The Emmy recognition comes a day before another major hearing in downtown Los Angeles where a judge will hear more arguments related to the conservatorship, a court-ordered arrangement originally imposed on Spears in 2008 after she apparently struggled with mental health issues. The singer appeared in court last month, calling the conservatorship abusive and asking that her father, Jamie Spears, be removed as conservator.
The documentary debuted in February as part of the FX series The New York Times Presents. It explored the conservatorship, the way the tabloid and television news media treated Spears during the height of her struggles in the late 1990s and early aughts, and the #FreeBritney movement that rose up in 2019, an attempt by fans to protest the conservatorship and potentially “free” Spears from it.
During an appearance in Deadline’s Contenders Television event in May, Stark offered her perspective on the conservatorship.
“[Spears] is put in this very restrictive legal arrangement, really meant for people who cannot communicate or make decision for themselves,” Stark commented. “We really wanted to examine that because we felt it… hasn’t been examined by journalists very deeply.”

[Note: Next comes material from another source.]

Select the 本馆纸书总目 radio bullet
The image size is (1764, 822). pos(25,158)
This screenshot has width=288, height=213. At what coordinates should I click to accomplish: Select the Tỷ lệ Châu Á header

In the Outstanding Documentary or Nonfiction Special category, Framing Britney Spears will go up against Boys State, The Bee Gees: How Can You Mend a Broken Heart, The Social Dilemma, and Tina.
Spears, 39, addressed Judge Brenda Penny in Los Angeles Superior Court for 30 minutes on June 23, saying under the terms of the conservatorship she was forced to work, could not make creative decisions about her shows, and was required to use a birth control device to prevent her from having any more children (she has two teenage boys by ex-husband Kevin Federline). A week later, Penny denied the request to remove Spears father as conservator.
Since Spears’ virtual court appearance, numerous celebrities have rallied to her cause including Cher, Mariah Carey, Spears’ ex-Mickey Mouse Club alum Christina Aguilera, and fellow ex-Mouseketeer and former boyfriend Justin Timberlake.
A flurry of developments has taken place in recent weeks relating to the conservatorship: Spears’ long-serving manager, Larry Rudolph, resigned; Samuel D. Ingham III, an attorney appointed by the court in 2008 to represent Spears, also asked to resign, and Bessemer Trust, a wealth-management firm that was poised to become co-conservator of Spears, announced its intention to withdraw. Spears’ desire to have a new lawyer appointed on her behalf to argue for an end to the conservatorship may be addressed at Wednesday’s court hearing.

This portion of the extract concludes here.